* **The task**
Copy out every one of the following rows word for word, with no changes.

* **Input**
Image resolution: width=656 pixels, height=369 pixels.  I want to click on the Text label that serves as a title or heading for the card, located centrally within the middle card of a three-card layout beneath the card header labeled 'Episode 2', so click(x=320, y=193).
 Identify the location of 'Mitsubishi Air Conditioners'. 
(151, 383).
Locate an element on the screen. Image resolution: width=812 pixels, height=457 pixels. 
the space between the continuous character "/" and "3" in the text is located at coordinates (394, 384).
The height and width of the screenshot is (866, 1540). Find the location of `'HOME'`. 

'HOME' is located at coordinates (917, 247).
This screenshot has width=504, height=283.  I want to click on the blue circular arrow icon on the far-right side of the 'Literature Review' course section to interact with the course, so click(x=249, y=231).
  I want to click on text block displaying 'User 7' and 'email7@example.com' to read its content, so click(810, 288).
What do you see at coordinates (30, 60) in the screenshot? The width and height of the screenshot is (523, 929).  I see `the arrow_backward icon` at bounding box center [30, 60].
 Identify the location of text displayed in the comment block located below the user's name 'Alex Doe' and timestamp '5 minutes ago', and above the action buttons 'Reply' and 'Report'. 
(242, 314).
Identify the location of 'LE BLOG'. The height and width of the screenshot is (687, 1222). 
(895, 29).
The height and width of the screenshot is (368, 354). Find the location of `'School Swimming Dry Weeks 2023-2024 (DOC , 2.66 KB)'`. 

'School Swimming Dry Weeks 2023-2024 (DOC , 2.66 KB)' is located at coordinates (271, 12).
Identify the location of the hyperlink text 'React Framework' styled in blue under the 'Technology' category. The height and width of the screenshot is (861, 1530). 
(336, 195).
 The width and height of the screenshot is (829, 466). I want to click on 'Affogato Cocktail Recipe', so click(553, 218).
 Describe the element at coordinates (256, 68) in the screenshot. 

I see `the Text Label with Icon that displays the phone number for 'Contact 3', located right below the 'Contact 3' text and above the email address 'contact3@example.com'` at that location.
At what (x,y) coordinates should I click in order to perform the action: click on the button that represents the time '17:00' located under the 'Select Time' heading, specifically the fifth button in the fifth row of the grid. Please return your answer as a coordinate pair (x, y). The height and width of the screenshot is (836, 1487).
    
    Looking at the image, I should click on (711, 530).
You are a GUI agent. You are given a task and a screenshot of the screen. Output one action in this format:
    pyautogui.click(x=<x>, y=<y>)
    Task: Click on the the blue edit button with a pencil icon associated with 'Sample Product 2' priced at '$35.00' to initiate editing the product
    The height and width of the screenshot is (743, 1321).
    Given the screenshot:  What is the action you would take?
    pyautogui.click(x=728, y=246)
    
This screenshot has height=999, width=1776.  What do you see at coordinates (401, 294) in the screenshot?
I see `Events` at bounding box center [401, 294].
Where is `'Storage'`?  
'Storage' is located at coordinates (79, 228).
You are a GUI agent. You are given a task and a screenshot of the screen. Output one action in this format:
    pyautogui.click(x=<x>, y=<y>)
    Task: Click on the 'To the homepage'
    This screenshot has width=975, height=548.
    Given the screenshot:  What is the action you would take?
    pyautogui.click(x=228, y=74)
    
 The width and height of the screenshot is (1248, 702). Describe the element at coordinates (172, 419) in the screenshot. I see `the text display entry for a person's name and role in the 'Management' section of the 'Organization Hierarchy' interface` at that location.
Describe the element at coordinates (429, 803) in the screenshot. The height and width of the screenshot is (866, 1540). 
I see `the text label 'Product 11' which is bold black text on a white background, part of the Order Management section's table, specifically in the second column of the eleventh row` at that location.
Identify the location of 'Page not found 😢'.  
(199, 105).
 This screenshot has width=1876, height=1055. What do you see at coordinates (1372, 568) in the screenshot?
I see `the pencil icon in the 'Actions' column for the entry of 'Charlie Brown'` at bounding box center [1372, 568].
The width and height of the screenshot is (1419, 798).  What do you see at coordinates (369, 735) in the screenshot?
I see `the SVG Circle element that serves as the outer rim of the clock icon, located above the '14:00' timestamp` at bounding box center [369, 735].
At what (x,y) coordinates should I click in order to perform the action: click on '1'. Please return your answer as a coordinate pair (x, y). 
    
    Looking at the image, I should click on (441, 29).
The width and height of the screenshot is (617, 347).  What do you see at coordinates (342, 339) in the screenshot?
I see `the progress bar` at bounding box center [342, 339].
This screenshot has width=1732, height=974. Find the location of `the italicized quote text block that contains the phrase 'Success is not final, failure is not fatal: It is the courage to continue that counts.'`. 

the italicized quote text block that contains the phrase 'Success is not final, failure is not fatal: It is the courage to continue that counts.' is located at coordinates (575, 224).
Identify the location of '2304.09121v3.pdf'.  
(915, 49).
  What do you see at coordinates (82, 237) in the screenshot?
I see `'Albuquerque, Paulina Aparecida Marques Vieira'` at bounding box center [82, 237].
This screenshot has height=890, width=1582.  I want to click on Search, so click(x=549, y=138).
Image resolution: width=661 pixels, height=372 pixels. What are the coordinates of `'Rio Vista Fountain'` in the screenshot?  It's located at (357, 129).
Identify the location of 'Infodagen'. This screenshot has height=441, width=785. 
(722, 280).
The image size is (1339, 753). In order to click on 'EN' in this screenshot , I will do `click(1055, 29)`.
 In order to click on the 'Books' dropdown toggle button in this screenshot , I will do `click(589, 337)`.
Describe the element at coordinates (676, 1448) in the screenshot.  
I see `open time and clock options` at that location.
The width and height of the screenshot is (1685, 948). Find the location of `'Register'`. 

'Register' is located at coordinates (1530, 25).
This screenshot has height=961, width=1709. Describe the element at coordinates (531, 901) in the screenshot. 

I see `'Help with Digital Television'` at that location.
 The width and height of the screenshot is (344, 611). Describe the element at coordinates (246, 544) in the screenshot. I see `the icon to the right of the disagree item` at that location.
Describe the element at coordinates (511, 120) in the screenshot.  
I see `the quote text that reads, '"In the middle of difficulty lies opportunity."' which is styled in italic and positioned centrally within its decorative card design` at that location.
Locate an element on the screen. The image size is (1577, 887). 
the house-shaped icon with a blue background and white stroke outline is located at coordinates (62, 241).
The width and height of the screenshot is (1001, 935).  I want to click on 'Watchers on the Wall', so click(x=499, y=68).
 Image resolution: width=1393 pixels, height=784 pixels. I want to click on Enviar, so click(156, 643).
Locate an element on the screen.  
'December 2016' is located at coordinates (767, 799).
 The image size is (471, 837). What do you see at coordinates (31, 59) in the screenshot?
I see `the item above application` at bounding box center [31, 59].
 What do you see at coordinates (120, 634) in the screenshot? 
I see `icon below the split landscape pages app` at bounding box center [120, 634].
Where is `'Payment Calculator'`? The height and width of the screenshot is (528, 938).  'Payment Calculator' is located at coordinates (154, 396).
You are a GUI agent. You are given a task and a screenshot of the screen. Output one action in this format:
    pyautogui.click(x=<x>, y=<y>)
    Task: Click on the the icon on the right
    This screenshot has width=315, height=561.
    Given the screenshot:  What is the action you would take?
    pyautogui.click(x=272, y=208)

* **Written answer**
Image resolution: width=656 pixels, height=369 pixels.  I want to click on the Text label that serves as a title or heading for the card, located centrally within the middle card of a three-card layout beneath the card header labeled 'Episode 2', so click(x=320, y=193).
 Identify the location of 'Mitsubishi Air Conditioners'. 
(151, 383).
Locate an element on the screen. Image resolution: width=812 pixels, height=457 pixels. 
the space between the continuous character "/" and "3" in the text is located at coordinates (394, 384).
The height and width of the screenshot is (866, 1540). Find the location of `'HOME'`. 

'HOME' is located at coordinates (917, 247).
This screenshot has width=504, height=283.  I want to click on the blue circular arrow icon on the far-right side of the 'Literature Review' course section to interact with the course, so click(x=249, y=231).
  I want to click on text block displaying 'User 7' and 'email7@example.com' to read its content, so click(810, 288).
What do you see at coordinates (30, 60) in the screenshot? The width and height of the screenshot is (523, 929).  I see `the arrow_backward icon` at bounding box center [30, 60].
 Identify the location of text displayed in the comment block located below the user's name 'Alex Doe' and timestamp '5 minutes ago', and above the action buttons 'Reply' and 'Report'. 
(242, 314).
Identify the location of 'LE BLOG'. The height and width of the screenshot is (687, 1222). 
(895, 29).
The height and width of the screenshot is (368, 354). Find the location of `'School Swimming Dry Weeks 2023-2024 (DOC , 2.66 KB)'`. 

'School Swimming Dry Weeks 2023-2024 (DOC , 2.66 KB)' is located at coordinates (271, 12).
Identify the location of the hyperlink text 'React Framework' styled in blue under the 'Technology' category. The height and width of the screenshot is (861, 1530). 
(336, 195).
 The width and height of the screenshot is (829, 466). I want to click on 'Affogato Cocktail Recipe', so click(553, 218).
 Describe the element at coordinates (256, 68) in the screenshot. 

I see `the Text Label with Icon that displays the phone number for 'Contact 3', located right below the 'Contact 3' text and above the email address 'contact3@example.com'` at that location.
At what (x,y) coordinates should I click in order to perform the action: click on the button that represents the time '17:00' located under the 'Select Time' heading, specifically the fifth button in the fifth row of the grid. Please return your answer as a coordinate pair (x, y). The height and width of the screenshot is (836, 1487).
    
    Looking at the image, I should click on (711, 530).
You are a GUI agent. You are given a task and a screenshot of the screen. Output one action in this format:
    pyautogui.click(x=<x>, y=<y>)
    Task: Click on the the blue edit button with a pencil icon associated with 'Sample Product 2' priced at '$35.00' to initiate editing the product
    The height and width of the screenshot is (743, 1321).
    Given the screenshot:  What is the action you would take?
    pyautogui.click(x=728, y=246)
    
This screenshot has height=999, width=1776.  What do you see at coordinates (401, 294) in the screenshot?
I see `Events` at bounding box center [401, 294].
Where is `'Storage'`?  
'Storage' is located at coordinates (79, 228).
You are a GUI agent. You are given a task and a screenshot of the screen. Output one action in this format:
    pyautogui.click(x=<x>, y=<y>)
    Task: Click on the 'To the homepage'
    This screenshot has width=975, height=548.
    Given the screenshot:  What is the action you would take?
    pyautogui.click(x=228, y=74)
    
 The width and height of the screenshot is (1248, 702). Describe the element at coordinates (172, 419) in the screenshot. I see `the text display entry for a person's name and role in the 'Management' section of the 'Organization Hierarchy' interface` at that location.
Describe the element at coordinates (429, 803) in the screenshot. The height and width of the screenshot is (866, 1540). 
I see `the text label 'Product 11' which is bold black text on a white background, part of the Order Management section's table, specifically in the second column of the eleventh row` at that location.
Identify the location of 'Page not found 😢'.  
(199, 105).
 This screenshot has width=1876, height=1055. What do you see at coordinates (1372, 568) in the screenshot?
I see `the pencil icon in the 'Actions' column for the entry of 'Charlie Brown'` at bounding box center [1372, 568].
The width and height of the screenshot is (1419, 798).  What do you see at coordinates (369, 735) in the screenshot?
I see `the SVG Circle element that serves as the outer rim of the clock icon, located above the '14:00' timestamp` at bounding box center [369, 735].
At what (x,y) coordinates should I click in order to perform the action: click on '1'. Please return your answer as a coordinate pair (x, y). 
    
    Looking at the image, I should click on (441, 29).
The width and height of the screenshot is (617, 347).  What do you see at coordinates (342, 339) in the screenshot?
I see `the progress bar` at bounding box center [342, 339].
This screenshot has width=1732, height=974. Find the location of `the italicized quote text block that contains the phrase 'Success is not final, failure is not fatal: It is the courage to continue that counts.'`. 

the italicized quote text block that contains the phrase 'Success is not final, failure is not fatal: It is the courage to continue that counts.' is located at coordinates (575, 224).
Identify the location of '2304.09121v3.pdf'.  
(915, 49).
  What do you see at coordinates (82, 237) in the screenshot?
I see `'Albuquerque, Paulina Aparecida Marques Vieira'` at bounding box center [82, 237].
This screenshot has height=890, width=1582.  I want to click on Search, so click(x=549, y=138).
Image resolution: width=661 pixels, height=372 pixels. What are the coordinates of `'Rio Vista Fountain'` in the screenshot?  It's located at (357, 129).
Identify the location of 'Infodagen'. This screenshot has height=441, width=785. 
(722, 280).
The image size is (1339, 753). In order to click on 'EN' in this screenshot , I will do `click(1055, 29)`.
 In order to click on the 'Books' dropdown toggle button in this screenshot , I will do `click(589, 337)`.
Describe the element at coordinates (676, 1448) in the screenshot.  
I see `open time and clock options` at that location.
The width and height of the screenshot is (1685, 948). Find the location of `'Register'`. 

'Register' is located at coordinates (1530, 25).
This screenshot has height=961, width=1709. Describe the element at coordinates (531, 901) in the screenshot. 

I see `'Help with Digital Television'` at that location.
 The width and height of the screenshot is (344, 611). Describe the element at coordinates (246, 544) in the screenshot. I see `the icon to the right of the disagree item` at that location.
Describe the element at coordinates (511, 120) in the screenshot.  
I see `the quote text that reads, '"In the middle of difficulty lies opportunity."' which is styled in italic and positioned centrally within its decorative card design` at that location.
Locate an element on the screen. The image size is (1577, 887). 
the house-shaped icon with a blue background and white stroke outline is located at coordinates (62, 241).
The width and height of the screenshot is (1001, 935).  I want to click on 'Watchers on the Wall', so click(x=499, y=68).
 Image resolution: width=1393 pixels, height=784 pixels. I want to click on Enviar, so click(156, 643).
Locate an element on the screen.  
'December 2016' is located at coordinates (767, 799).
 The image size is (471, 837). What do you see at coordinates (31, 59) in the screenshot?
I see `the item above application` at bounding box center [31, 59].
 What do you see at coordinates (120, 634) in the screenshot? 
I see `icon below the split landscape pages app` at bounding box center [120, 634].
Where is `'Payment Calculator'`? The height and width of the screenshot is (528, 938).  'Payment Calculator' is located at coordinates (154, 396).
You are a GUI agent. You are given a task and a screenshot of the screen. Output one action in this format:
    pyautogui.click(x=<x>, y=<y>)
    Task: Click on the the icon on the right
    This screenshot has width=315, height=561.
    Given the screenshot:  What is the action you would take?
    pyautogui.click(x=272, y=208)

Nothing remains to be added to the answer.